Exercise directions: Output the data in full and exactly as presented.
**** Given information ****
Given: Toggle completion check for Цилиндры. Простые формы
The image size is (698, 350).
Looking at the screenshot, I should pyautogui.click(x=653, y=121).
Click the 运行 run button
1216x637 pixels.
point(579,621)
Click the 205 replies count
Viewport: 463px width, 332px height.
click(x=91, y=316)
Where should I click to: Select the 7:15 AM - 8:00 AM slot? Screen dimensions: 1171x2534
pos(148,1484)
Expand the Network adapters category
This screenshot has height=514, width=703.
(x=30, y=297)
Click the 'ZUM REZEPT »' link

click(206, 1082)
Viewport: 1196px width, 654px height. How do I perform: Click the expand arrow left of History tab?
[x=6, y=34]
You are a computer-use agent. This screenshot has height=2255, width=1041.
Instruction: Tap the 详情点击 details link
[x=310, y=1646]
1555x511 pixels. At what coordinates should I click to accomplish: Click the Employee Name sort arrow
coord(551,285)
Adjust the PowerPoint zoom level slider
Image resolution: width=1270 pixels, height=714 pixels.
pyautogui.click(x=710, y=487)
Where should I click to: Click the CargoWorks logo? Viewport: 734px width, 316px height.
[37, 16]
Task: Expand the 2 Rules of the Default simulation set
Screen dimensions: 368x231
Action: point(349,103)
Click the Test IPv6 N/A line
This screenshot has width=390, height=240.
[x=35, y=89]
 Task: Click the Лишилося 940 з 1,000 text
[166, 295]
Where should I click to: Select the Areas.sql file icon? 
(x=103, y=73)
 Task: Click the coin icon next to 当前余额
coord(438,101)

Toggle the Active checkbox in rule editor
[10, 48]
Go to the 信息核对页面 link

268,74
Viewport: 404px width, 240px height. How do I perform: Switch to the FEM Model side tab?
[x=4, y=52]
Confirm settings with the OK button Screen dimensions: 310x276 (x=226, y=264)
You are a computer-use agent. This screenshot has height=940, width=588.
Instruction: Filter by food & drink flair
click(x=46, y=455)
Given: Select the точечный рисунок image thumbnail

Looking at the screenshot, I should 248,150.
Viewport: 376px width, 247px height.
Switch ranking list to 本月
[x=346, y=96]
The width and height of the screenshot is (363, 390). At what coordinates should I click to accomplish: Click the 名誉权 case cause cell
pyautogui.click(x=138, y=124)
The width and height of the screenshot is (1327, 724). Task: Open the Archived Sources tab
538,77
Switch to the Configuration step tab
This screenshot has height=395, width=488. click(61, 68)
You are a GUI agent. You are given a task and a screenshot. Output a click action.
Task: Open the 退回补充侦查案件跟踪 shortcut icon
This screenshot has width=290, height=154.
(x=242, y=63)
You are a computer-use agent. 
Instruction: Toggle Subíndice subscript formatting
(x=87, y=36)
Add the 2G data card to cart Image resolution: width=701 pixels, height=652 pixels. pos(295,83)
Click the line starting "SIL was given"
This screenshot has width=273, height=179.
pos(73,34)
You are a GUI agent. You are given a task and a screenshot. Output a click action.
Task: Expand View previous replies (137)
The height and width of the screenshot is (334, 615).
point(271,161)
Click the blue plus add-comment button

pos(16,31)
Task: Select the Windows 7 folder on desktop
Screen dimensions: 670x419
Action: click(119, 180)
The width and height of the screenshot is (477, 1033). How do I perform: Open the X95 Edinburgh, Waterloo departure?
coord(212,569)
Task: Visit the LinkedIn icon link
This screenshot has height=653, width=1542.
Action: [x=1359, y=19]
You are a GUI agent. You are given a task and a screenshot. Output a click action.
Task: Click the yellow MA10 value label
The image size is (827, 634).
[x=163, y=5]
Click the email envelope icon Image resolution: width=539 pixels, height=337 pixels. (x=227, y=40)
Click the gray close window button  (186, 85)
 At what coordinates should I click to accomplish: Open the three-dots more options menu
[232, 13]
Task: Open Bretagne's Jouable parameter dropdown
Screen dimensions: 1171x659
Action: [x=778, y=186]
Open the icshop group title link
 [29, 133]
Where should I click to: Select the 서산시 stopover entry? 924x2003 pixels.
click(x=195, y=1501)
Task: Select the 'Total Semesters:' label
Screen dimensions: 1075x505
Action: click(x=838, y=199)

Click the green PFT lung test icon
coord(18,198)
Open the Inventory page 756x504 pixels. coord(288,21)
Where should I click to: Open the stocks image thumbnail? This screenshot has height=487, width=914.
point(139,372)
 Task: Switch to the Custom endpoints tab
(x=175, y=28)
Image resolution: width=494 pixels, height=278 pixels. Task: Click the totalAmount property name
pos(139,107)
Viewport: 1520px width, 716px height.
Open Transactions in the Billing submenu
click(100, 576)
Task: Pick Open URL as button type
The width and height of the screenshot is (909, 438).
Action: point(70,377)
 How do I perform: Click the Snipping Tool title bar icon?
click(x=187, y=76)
****
Exercise output:
Given: Toggle completion check for Цилиндры. Простые формы
The image size is (698, 350).
Looking at the screenshot, I should pyautogui.click(x=653, y=121).
Click the 运行 run button
1216x637 pixels.
point(579,621)
Click the 205 replies count
Viewport: 463px width, 332px height.
click(x=91, y=316)
Where should I click to: Select the 7:15 AM - 8:00 AM slot? Screen dimensions: 1171x2534
pos(148,1484)
Expand the Network adapters category
This screenshot has height=514, width=703.
(x=30, y=297)
Click the 'ZUM REZEPT »' link

click(206, 1082)
Viewport: 1196px width, 654px height. How do I perform: Click the expand arrow left of History tab?
[x=6, y=34]
You are a computer-use agent. This screenshot has height=2255, width=1041.
Instruction: Tap the 详情点击 details link
[x=310, y=1646]
1555x511 pixels. At what coordinates should I click to accomplish: Click the Employee Name sort arrow
coord(551,285)
Adjust the PowerPoint zoom level slider
Image resolution: width=1270 pixels, height=714 pixels.
pyautogui.click(x=710, y=487)
Where should I click to: Click the CargoWorks logo? Viewport: 734px width, 316px height.
[37, 16]
Task: Expand the 2 Rules of the Default simulation set
Screen dimensions: 368x231
Action: point(349,103)
Click the Test IPv6 N/A line
This screenshot has width=390, height=240.
[x=35, y=89]
 Task: Click the Лишилося 940 з 1,000 text
[166, 295]
Where should I click to: Select the Areas.sql file icon? 
(x=103, y=73)
 Task: Click the coin icon next to 当前余额
coord(438,101)

Toggle the Active checkbox in rule editor
[10, 48]
Go to the 信息核对页面 link

268,74
Viewport: 404px width, 240px height. How do I perform: Switch to the FEM Model side tab?
[x=4, y=52]
Confirm settings with the OK button Screen dimensions: 310x276 (x=226, y=264)
You are a computer-use agent. This screenshot has height=940, width=588.
Instruction: Filter by food & drink flair
click(x=46, y=455)
Given: Select the точечный рисунок image thumbnail

Looking at the screenshot, I should 248,150.
Viewport: 376px width, 247px height.
Switch ranking list to 本月
[x=346, y=96]
The width and height of the screenshot is (363, 390). At what coordinates should I click to accomplish: Click the 名誉权 case cause cell
pyautogui.click(x=138, y=124)
The width and height of the screenshot is (1327, 724). Task: Open the Archived Sources tab
538,77
Switch to the Configuration step tab
This screenshot has height=395, width=488. click(61, 68)
You are a GUI agent. You are given a task and a screenshot. Output a click action.
Task: Open the 退回补充侦查案件跟踪 shortcut icon
This screenshot has width=290, height=154.
(x=242, y=63)
You are a computer-use agent. 
Instruction: Toggle Subíndice subscript formatting
(x=87, y=36)
Add the 2G data card to cart Image resolution: width=701 pixels, height=652 pixels. pos(295,83)
Click the line starting "SIL was given"
This screenshot has width=273, height=179.
pos(73,34)
You are a GUI agent. You are given a task and a screenshot. Output a click action.
Task: Expand View previous replies (137)
The height and width of the screenshot is (334, 615).
point(271,161)
Click the blue plus add-comment button

pos(16,31)
Task: Select the Windows 7 folder on desktop
Screen dimensions: 670x419
Action: click(119, 180)
The width and height of the screenshot is (477, 1033). How do I perform: Open the X95 Edinburgh, Waterloo departure?
coord(212,569)
Task: Visit the LinkedIn icon link
This screenshot has height=653, width=1542.
Action: [x=1359, y=19]
You are a GUI agent. You are given a task and a screenshot. Output a click action.
Task: Click the yellow MA10 value label
The image size is (827, 634).
[x=163, y=5]
Click the email envelope icon Image resolution: width=539 pixels, height=337 pixels. (x=227, y=40)
Click the gray close window button  (186, 85)
 At what coordinates should I click to accomplish: Open the three-dots more options menu
[232, 13]
Task: Open Bretagne's Jouable parameter dropdown
Screen dimensions: 1171x659
Action: [x=778, y=186]
Open the icshop group title link
 [29, 133]
Where should I click to: Select the 서산시 stopover entry? 924x2003 pixels.
click(x=195, y=1501)
Task: Select the 'Total Semesters:' label
Screen dimensions: 1075x505
Action: click(x=838, y=199)

Click the green PFT lung test icon
coord(18,198)
Open the Inventory page 756x504 pixels. coord(288,21)
Where should I click to: Open the stocks image thumbnail? This screenshot has height=487, width=914.
point(139,372)
 Task: Switch to the Custom endpoints tab
(x=175, y=28)
Image resolution: width=494 pixels, height=278 pixels. Task: Click the totalAmount property name
pos(139,107)
Viewport: 1520px width, 716px height.
Open Transactions in the Billing submenu
click(100, 576)
Task: Pick Open URL as button type
The width and height of the screenshot is (909, 438).
Action: point(70,377)
 How do I perform: Click the Snipping Tool title bar icon?
click(x=187, y=76)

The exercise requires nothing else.